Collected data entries

==============================

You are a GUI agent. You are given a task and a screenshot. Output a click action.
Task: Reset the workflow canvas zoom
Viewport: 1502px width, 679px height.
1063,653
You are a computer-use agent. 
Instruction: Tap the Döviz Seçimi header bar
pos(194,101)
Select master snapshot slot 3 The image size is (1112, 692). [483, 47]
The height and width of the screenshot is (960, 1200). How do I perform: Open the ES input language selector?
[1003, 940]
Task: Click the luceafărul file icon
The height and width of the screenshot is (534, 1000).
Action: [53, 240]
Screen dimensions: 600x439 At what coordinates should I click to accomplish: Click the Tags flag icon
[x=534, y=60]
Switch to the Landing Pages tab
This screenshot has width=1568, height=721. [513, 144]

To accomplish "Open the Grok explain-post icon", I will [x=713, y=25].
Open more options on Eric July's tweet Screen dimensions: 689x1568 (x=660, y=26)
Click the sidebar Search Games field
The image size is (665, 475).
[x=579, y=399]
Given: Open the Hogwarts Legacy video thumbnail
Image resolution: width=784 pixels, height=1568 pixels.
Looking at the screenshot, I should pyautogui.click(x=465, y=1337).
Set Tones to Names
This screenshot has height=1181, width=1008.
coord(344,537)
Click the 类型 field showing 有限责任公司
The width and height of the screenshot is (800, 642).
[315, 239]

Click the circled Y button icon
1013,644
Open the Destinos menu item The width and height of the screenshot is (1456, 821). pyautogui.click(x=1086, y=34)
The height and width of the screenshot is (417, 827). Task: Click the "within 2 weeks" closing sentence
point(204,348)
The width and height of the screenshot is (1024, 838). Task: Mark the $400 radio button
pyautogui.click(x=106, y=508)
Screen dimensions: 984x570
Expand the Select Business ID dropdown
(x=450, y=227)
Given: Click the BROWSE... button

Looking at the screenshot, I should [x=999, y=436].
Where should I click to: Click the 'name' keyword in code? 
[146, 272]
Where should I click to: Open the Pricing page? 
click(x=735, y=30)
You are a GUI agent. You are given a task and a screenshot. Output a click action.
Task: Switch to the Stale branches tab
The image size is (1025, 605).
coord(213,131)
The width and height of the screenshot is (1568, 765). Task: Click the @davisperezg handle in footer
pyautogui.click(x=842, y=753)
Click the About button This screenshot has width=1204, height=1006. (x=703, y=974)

==============================

Please set down all the data word for word.

You are a GUI agent. You are given a task and a screenshot. Output a click action.
Task: Reset the workflow canvas zoom
Viewport: 1502px width, 679px height.
1063,653
You are a computer-use agent. 
Instruction: Tap the Döviz Seçimi header bar
pos(194,101)
Select master snapshot slot 3 The image size is (1112, 692). [483, 47]
The height and width of the screenshot is (960, 1200). How do I perform: Open the ES input language selector?
[1003, 940]
Task: Click the luceafărul file icon
The height and width of the screenshot is (534, 1000).
Action: [53, 240]
Screen dimensions: 600x439 At what coordinates should I click to accomplish: Click the Tags flag icon
[x=534, y=60]
Switch to the Landing Pages tab
This screenshot has width=1568, height=721. [513, 144]

To accomplish "Open the Grok explain-post icon", I will [x=713, y=25].
Open more options on Eric July's tweet Screen dimensions: 689x1568 (x=660, y=26)
Click the sidebar Search Games field
The image size is (665, 475).
[x=579, y=399]
Given: Open the Hogwarts Legacy video thumbnail
Image resolution: width=784 pixels, height=1568 pixels.
Looking at the screenshot, I should pyautogui.click(x=465, y=1337).
Set Tones to Names
This screenshot has height=1181, width=1008.
coord(344,537)
Click the 类型 field showing 有限责任公司
The width and height of the screenshot is (800, 642).
[315, 239]

Click the circled Y button icon
1013,644
Open the Destinos menu item The width and height of the screenshot is (1456, 821). pyautogui.click(x=1086, y=34)
The height and width of the screenshot is (417, 827). Task: Click the "within 2 weeks" closing sentence
point(204,348)
The width and height of the screenshot is (1024, 838). Task: Mark the $400 radio button
pyautogui.click(x=106, y=508)
Screen dimensions: 984x570
Expand the Select Business ID dropdown
(x=450, y=227)
Given: Click the BROWSE... button

Looking at the screenshot, I should [x=999, y=436].
Where should I click to: Click the 'name' keyword in code? 
[146, 272]
Where should I click to: Open the Pricing page? 
click(x=735, y=30)
You are a GUI agent. You are given a task and a screenshot. Output a click action.
Task: Switch to the Stale branches tab
The image size is (1025, 605).
coord(213,131)
The width and height of the screenshot is (1568, 765). Task: Click the @davisperezg handle in footer
pyautogui.click(x=842, y=753)
Click the About button This screenshot has width=1204, height=1006. (x=703, y=974)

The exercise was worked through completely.